In an interview with HumAngle, spokesperson of the park union, Emmanuel Onoja, empathised with the hawkers but strongly upheld the need for compliance with guidelines and prohibitions governing trading and small scale businesses in the Federal Capital Territory (FCT).

According to Onoja, the city has established rules and regulations which prohibits hawking, especially in places like Berger, justifying the roles of the task force in ensuring the rules are obeyed.

“This is Abuja now, and it has a map, rules and regulation, everything happening here is in the Abuja master plan, if you allow everyone to do as they wish, they will become nuisance and everywhere will be littered, don’t you see how this place is littered?  This is FCT. It is like our London in Nigeria, Abuja is not for everyone.”

“That is why you see task force doing what they are doing, if not, people without plans will come from the villages to Abuja because they feel they can, and if you don’t regulate them, there will be a problem,” Onoja told the HumAngle.

He mentioned that those allowed to hawk in that axis take turns and they also ensure the place is kept clean by constantly sweeping the place. However, Onoja revealed that the officials of the task force only disturb “the illegal ones”.

Kaka Bello, the Director of Monitoring and Enforcement, AEPB, agrees with Onoja on his position. “Everything we do is the position of the law, it is not our own doing, and anybody caught is charged to court, and the appropriate penalty is given by the magistrate of the court,” he explained.

The Director stated that the board was established to protect biodiversity and control human activities and its actions are guided by the law enshrined in the Abuja Environmental Protection Board Acts of 1997, Section 35, 1d.
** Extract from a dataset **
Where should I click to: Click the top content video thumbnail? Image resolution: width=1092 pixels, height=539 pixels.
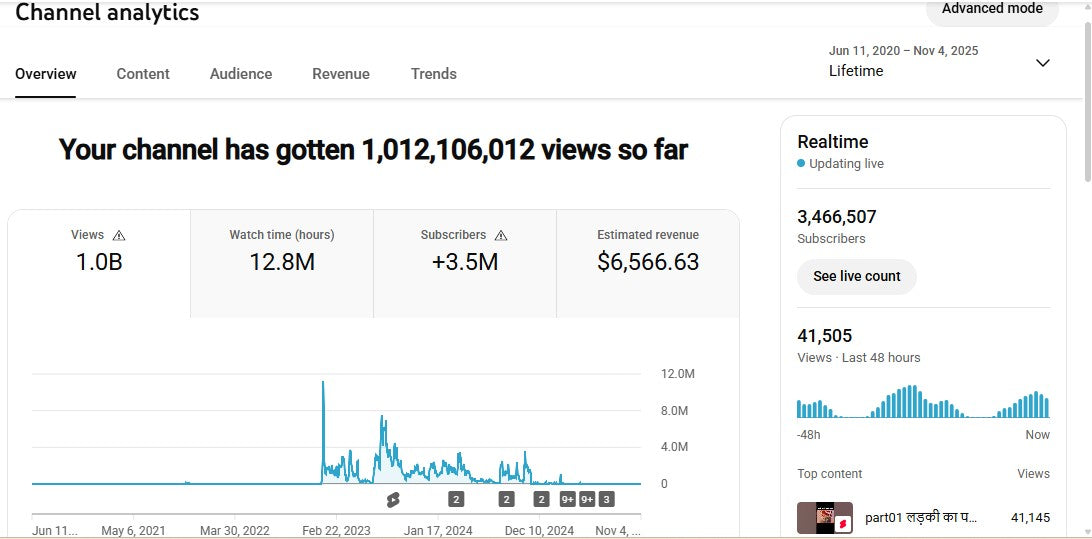tap(824, 518)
“It prohibits the sales of items on the road and intersection around the city. Hawking is a civil offence that is seriously frowned at by the law, and it’s disheartening when you find children Hawking and even more pathetic when you see these children and their mothers hawk into the night, sometimes midnight,” Bello said. 

He added that children, when caught, are not charged to court but are handed over to social welfare. He advised the hawkers to get shops. The hawkers told HumAngle that shops are either not available or too expensive where they are available. 
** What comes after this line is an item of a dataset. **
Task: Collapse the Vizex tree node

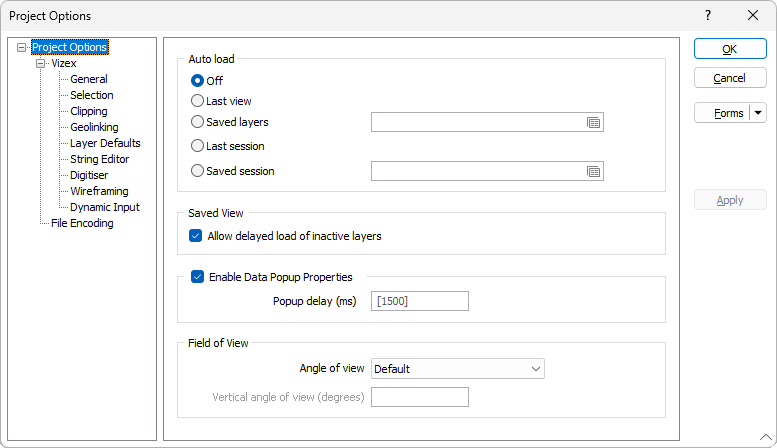Action: coord(41,63)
Innocent Amaechina, a top official at the Abuja Market Management Limited told HumAngle that shops are not for everyone. “Shops are a fixed factor of production, and it cannot just be increased because there is an increase in demand, shops cannot be there for everyone even if they have all the money in the world.”

“There is a limited space allocated for every market and it cannot expand because people are flowing into Abuja looking for spaces in the market,” he added. 

The solution for these hawkers

Speaking to HumAngle on ways to help transition hawkers from the streets to a more viable source of livelihood that does not involve endangering their lives, women development expert, Tracy Okoro, said the mindset of the women had to be re-oriented first. 

“We have to understand that whatever a person does is a result of their mindset and what they know, because for those hawking on the streets, that is because that is all they know and not what they choose. We have to start by changing their mindset then proceed from there.”

She added that the hawkers can be part of a programme that sends them to formal schools or training to acquire skills that can get them better jobs, so they do not see hawking as their only choice. 

She also advocated for the introduction of community-driven businesses that can help traders in their neighbourhoods.